Now we will begin moving resources from the current.tfstate file into separate tfstates for common, aws, and cloudflare. We can identify our current resource by running the command terraform state list --state=current.tfstate > current-resources.txt. This will output a list a resources similar to the following:
# current-resources.txt
aws_dynamodb_table.terraform_locks
aws_kms_key.tf_kms_key
aws_s3_bucket.terraform_state
aws_s3_bucket_server_side_encryption_configuration.tf_state_sse
cloudflare_pages_domain.yourdomain_com
cloudflare_record.dev
For each of the new tfstates we will need to move the resources (one by one unfortunately) to their respective state files like this:
#AWS Example (do this for every AWS resource)
terraform state mv --state=current.tfstate --state-out=aws.tfstate aws_dynamodb_table.terraform_locks aws_dynamodb_table.terraform_locks
#Cloudflare Example (do this for every Cloudflare resource)
terraform state mv --state=current.tfstate --state-out=cloudflare.tfstate cloudflare_pages_domain.yourdomain_com cloudflare_pages_domain.yourdomain_com
After moving all of the resources into their respective files, my original current.tfstate file was empty and I had three new state files: one for the common resources for my backend state, one for my aws resources, and one for my cloudflare resources.

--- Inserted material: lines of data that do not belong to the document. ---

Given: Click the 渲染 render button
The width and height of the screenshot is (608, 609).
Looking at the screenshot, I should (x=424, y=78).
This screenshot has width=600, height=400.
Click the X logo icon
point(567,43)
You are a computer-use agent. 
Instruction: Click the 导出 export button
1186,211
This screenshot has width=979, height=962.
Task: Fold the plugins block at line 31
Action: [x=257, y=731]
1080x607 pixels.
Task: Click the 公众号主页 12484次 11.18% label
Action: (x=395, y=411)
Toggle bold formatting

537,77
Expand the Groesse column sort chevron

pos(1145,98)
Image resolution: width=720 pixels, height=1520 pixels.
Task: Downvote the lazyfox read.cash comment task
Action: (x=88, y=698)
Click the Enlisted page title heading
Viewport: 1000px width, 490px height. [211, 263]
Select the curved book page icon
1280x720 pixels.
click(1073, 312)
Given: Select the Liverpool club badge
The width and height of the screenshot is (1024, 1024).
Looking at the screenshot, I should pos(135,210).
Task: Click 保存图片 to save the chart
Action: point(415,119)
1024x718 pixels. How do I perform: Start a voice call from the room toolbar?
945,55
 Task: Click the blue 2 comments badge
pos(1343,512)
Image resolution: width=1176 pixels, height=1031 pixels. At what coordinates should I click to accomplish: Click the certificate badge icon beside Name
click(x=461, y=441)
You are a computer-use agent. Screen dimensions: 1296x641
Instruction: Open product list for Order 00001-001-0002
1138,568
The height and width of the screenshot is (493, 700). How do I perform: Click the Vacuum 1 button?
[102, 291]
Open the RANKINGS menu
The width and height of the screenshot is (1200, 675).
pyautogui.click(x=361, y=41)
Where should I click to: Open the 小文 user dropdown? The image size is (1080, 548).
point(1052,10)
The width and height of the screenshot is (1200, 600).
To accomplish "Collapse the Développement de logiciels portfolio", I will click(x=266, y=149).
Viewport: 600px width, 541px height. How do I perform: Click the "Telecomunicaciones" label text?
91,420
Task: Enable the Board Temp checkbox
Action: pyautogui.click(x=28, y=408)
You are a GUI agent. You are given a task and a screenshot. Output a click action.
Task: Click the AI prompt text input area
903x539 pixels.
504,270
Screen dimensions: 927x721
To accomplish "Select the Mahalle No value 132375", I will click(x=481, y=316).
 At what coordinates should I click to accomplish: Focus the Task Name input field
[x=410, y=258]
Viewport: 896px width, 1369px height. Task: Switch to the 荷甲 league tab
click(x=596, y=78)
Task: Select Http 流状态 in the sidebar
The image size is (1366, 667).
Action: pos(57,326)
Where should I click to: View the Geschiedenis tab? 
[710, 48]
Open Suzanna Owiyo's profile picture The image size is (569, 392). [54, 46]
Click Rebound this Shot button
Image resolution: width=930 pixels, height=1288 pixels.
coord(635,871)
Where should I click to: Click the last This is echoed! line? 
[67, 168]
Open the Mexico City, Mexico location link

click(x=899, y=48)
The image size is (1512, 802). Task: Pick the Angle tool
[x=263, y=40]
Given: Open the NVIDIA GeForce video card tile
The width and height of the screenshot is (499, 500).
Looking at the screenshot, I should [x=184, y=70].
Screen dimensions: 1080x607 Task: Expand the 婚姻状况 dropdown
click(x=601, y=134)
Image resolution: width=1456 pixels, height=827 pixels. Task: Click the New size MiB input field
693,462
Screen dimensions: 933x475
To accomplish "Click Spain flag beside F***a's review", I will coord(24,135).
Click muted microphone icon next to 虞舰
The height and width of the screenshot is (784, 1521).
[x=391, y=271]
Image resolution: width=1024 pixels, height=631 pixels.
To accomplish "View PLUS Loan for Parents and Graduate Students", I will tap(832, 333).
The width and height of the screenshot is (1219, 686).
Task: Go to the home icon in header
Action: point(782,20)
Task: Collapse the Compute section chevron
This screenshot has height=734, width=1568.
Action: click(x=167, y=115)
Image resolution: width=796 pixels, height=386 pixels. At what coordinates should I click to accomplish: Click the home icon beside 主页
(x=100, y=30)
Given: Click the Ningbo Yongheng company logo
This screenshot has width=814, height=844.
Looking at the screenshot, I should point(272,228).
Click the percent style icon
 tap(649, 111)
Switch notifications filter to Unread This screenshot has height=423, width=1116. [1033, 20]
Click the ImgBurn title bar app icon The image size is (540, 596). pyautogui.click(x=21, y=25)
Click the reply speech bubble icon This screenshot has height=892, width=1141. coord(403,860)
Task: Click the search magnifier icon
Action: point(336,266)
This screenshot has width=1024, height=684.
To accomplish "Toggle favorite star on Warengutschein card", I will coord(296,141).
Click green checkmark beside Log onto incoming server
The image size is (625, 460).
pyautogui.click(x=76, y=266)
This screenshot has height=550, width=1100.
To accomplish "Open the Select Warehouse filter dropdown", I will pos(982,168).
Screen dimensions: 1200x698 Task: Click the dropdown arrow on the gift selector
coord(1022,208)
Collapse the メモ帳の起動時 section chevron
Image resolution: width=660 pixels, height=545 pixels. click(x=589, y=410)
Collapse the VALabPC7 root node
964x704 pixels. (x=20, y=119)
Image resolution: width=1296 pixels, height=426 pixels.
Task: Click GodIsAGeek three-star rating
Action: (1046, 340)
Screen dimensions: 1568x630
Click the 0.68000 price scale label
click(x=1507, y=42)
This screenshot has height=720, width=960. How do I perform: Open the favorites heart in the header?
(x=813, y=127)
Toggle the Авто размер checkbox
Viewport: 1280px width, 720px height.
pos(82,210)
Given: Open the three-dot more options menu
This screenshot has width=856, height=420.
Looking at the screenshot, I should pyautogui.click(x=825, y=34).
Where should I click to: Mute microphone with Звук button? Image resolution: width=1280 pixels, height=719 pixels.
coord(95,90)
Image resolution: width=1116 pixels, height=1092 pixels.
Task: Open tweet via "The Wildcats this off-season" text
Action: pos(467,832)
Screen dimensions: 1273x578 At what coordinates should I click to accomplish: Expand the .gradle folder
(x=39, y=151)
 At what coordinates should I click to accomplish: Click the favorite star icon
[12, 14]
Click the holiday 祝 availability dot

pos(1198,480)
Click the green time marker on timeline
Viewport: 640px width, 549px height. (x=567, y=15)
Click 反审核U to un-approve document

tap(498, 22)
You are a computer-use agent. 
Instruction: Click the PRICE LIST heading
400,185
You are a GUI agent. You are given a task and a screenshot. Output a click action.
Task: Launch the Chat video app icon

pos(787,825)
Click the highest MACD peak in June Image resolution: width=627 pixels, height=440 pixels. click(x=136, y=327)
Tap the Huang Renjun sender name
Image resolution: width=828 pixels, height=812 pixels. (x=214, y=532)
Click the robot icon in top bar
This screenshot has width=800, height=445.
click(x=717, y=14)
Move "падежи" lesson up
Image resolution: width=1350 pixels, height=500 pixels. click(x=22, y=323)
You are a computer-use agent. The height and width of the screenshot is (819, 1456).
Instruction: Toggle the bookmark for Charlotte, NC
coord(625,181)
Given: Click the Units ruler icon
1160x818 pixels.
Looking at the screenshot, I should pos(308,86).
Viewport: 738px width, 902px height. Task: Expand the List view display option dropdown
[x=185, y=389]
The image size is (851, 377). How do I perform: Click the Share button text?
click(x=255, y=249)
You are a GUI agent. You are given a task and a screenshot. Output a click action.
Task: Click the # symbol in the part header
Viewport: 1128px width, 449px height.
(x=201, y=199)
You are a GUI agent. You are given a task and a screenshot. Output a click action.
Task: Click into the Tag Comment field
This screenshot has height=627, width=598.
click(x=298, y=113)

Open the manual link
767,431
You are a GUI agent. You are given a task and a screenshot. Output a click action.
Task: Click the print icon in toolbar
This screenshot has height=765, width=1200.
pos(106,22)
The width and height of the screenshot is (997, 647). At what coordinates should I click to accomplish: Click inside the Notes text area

Now each of these new state files can be moved to their respective new directories in either common or prod. Once in place in the desired directory, we need to add the state to the remote backends. You can use the same S3 bucket as before. All you need to do to support multiple tfstate files is to place them in different directories in your S3 bucket. For instance:
AWS tfstate: terraform/prod/aws/terraform.tfstate
Cloudflare tfstate: terraform/prod/cloudflare/terraform.tfstate
Common tfstate: terraform/common/terraform.tfstate
etc...
I designed an S3 directory schema in this form terraform/{env}/{service}/terraform.tfstate. But you could you also design however you feel makes sense for your project, so long as each tfstate gets its own unique directory.
And in each of the terraform project directories, there will be a respective config.tf that looks like this:
terraform {
backend "s3" {
bucket = "my-terraform-state"
key = "terraform/prod/cloudflare/terraform.tfstate"
region = "us-east-1"
dynamodb_table = "terraform-state-locking"
encrypt = true
}
required_providers {
cloudflare = {
source = "cloudflare/cloudflare"
version = "~> 4"
}
}
}
With the new terraform state file and remote config in place, we now run the terraform init command in each directory to initialize it. Then, we run the terraform push command: terraform state push cloudflare.tfstate (for example) which will push the state to our remote backend.
Having performed all these steps for all of my resources and tfstate files, the configuration now was laid out in its new, more robust layout and without having to destroy and recreate resources.
Hopefully this helps you in restructuring your own projects without having destroy and rebuild any infrastructure in the process.